Thanks to a study conducted in pregnant women and their unborn children during the Zika epidemic in the French territories in the Americas, researchers from Inserm, Institut Pasteur and the University Hospital of Guadeloupe have been able to accurately estimate the risk of severe neurological complications in babies. They have also determined that the first trimester of pregnancy is the period which presents the highest risk. While the overall risk is 7%, this rises to 12.7% – i.e. more than 1 in 10 children – if infection occurs during the first 3 months of pregnancy. This research has been published in the New England Journal of Medicine (NEJM).
In February 2016, faced with a drastic increase in the number of Zika infections and in order to establish a link between the virus and neurological complications, the World Health Organization (WHO) declared a “Public Health Emergency of International Concern (PHEIC)”. In March 2016, with the aid of the REACting consortium, Inserm took charge of the establishment, sponsorship and scientific follow-up of a cohort of pregnant women exposed to Zika in the French territories in the Americas, monitored by the French Antilles-French Guiana Clinical Investigation Center (Inserm CIC 1424). The objective? To study the fetal and neonatal complications associated with Zika virus infection in an epidemic situation. This cohort was funded by the French Ministry of Health and Solidarity (Exceptional Support of Research and Innovation) and included in the European ZIKAlliance program.
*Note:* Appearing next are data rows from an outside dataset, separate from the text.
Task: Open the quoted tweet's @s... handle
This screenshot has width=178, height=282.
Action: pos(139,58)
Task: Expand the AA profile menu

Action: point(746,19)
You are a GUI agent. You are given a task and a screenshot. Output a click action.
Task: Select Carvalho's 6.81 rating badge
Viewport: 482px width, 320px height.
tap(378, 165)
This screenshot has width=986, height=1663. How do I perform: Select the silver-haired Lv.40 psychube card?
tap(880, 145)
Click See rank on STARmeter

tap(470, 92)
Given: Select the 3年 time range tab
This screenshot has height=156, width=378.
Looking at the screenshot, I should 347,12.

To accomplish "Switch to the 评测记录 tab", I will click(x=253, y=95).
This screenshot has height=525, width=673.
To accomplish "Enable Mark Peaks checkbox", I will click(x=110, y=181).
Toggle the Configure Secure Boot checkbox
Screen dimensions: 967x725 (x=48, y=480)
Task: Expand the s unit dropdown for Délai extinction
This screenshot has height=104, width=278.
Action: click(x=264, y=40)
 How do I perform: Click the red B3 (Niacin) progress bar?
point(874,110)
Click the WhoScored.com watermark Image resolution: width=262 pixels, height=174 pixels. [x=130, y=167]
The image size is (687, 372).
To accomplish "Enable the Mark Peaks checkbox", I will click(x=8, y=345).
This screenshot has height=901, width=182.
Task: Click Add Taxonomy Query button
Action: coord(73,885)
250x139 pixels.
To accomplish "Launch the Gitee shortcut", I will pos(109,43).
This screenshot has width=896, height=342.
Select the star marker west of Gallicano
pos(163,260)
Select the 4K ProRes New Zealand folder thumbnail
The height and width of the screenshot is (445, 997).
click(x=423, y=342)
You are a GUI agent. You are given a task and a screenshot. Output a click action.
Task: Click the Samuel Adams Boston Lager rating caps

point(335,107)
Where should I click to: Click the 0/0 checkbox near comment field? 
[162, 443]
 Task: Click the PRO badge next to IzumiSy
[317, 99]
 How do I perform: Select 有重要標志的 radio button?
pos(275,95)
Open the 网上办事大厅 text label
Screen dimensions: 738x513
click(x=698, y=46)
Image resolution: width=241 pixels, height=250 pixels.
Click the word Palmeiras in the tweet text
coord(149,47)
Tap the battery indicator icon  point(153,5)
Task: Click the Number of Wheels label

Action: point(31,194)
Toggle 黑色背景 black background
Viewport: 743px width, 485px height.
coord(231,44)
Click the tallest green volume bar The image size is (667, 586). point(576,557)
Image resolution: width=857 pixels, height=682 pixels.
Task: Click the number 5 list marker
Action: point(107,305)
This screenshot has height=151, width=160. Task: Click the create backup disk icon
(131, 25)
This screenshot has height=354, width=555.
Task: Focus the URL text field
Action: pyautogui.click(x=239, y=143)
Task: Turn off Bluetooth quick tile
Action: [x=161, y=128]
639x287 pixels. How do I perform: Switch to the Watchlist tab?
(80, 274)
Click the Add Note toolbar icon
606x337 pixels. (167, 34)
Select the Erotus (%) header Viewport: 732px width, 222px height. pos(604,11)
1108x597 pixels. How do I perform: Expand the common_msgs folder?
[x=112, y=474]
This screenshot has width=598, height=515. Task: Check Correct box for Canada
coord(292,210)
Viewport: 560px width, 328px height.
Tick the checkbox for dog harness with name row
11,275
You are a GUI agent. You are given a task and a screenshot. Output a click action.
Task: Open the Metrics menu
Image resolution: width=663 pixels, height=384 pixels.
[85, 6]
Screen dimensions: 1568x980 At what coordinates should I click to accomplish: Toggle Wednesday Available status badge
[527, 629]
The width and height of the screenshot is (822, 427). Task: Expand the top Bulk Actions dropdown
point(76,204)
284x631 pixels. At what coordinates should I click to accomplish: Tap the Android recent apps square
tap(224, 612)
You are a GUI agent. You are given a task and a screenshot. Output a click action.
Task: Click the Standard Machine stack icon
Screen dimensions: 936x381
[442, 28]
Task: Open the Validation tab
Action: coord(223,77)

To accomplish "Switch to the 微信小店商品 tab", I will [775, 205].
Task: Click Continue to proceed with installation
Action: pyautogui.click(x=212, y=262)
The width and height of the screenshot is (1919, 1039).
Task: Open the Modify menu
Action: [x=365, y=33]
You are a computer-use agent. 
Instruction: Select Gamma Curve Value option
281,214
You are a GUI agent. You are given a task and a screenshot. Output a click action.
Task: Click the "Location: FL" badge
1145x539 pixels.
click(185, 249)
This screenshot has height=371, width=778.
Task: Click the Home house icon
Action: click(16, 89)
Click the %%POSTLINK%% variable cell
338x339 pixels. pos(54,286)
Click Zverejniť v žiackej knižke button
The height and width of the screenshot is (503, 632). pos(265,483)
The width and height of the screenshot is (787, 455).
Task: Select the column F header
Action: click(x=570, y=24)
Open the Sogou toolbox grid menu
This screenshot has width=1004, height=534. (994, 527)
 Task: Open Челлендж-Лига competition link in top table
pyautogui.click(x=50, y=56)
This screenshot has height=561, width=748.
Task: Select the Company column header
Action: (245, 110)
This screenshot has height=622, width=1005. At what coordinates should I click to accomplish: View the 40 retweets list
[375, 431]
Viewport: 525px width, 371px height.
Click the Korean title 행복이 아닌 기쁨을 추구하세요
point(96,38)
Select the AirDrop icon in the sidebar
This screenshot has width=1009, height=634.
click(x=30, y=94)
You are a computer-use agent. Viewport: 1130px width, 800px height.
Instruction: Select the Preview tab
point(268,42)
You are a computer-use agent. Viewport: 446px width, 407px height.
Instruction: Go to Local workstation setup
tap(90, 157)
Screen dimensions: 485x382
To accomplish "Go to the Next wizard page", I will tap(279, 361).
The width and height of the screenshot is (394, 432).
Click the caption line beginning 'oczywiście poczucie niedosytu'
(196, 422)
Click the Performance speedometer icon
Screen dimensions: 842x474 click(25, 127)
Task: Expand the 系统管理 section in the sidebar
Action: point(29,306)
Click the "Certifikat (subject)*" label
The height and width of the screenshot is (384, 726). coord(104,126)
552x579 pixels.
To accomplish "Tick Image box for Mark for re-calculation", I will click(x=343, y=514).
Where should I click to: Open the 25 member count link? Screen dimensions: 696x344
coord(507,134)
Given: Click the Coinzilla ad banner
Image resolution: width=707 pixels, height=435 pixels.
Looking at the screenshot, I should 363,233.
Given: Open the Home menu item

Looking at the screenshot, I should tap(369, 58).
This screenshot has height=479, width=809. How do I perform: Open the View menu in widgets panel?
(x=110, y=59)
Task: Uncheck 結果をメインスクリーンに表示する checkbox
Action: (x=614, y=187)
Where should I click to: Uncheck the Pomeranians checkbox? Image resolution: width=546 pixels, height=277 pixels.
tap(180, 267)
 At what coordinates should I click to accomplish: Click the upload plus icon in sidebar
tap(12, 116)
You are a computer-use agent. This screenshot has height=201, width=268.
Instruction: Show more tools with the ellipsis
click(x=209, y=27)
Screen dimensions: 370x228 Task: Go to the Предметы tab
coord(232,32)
Several thousand women who were pregnant during the Zika epidemic in the French territories in the Americas were enrolled in this cohort between March 2016 and August 2017. The article published in NEJM addresses those women from the cohort who presented with Zika virus infection confirmed by laboratory testing between March 2016 and November 2016. These women were then monitored every month until the end of their pregnancy. All complications and treatments received were recorded and if fetal abnormality was detected during an ultrasound, an additional examination by magnetic resonance imaging was performed.
The study confirms an especially high risk in the event of infection occurring during the first trimester.
When broken down, the results show that the frequency of neurological complications is:
12.7% when the mother is infected during the 1st trimester
3.6% when the mother is infected during the 2nd trimester
5.3% when the mother is infected during the 3rd trimester
Likewise, the percentage of severe microcephaly (head circumference < -3SD) is 1.6% overall, and:
3.7% when the mother is infected during the 1st trimester
0.8% when the mother is infected during the 2nd trimester
0 when the mother is infected during the 3rd trimester
“These are the initial findings of the analyses of this cohort, given that the babies are still very young. It will be essential to monitor all the children in order to identify any later complications,” explains Bruno Hoen, physician researcher at Inserm and University Hospital of Guadeloupe and principal investigator of the study.
“Even if these complication rates are low in relation to other viral infections in pregnant women, they remain worrying given that the Zika virus can infect over 50 % of a given population in the epidemic phase”, comments Arnaud Fontanet, who heads the Emerging Diseases Epidemiology Unit at Institut Pasteur, and who is co-investigator of the study.
REACTing (REsearch and ACTion targeting emerging infectious diseases)
Inserm and its Aviesan partners have created REACTing, a multidisciplinary consortium that brings together research groups and laboratories of excellence, in order to prepare for and coordinate research to combat the health crises linked to emerging infectious diseases. Since its creation, REACTing has also set up programs centered around the Chikungunya, Ebola and Zika epidemics.
Clinical research at Inserm
The Clinical Research Unit manages sponsor activities for the clinical trials of which Inserm is a sponsor and, together with the Directorate of Health Care Supply (DGOS), jointly supervises the Clinical Investigation Centers (CIC). In 2017, he was in charge of 238 studies, including 15 European and/or international projects.
 ZIKAlliance is a 3-year project funded by the European Union’s Horizon 2020 Research and Innovation Programme under Grant Agreement No. 734548.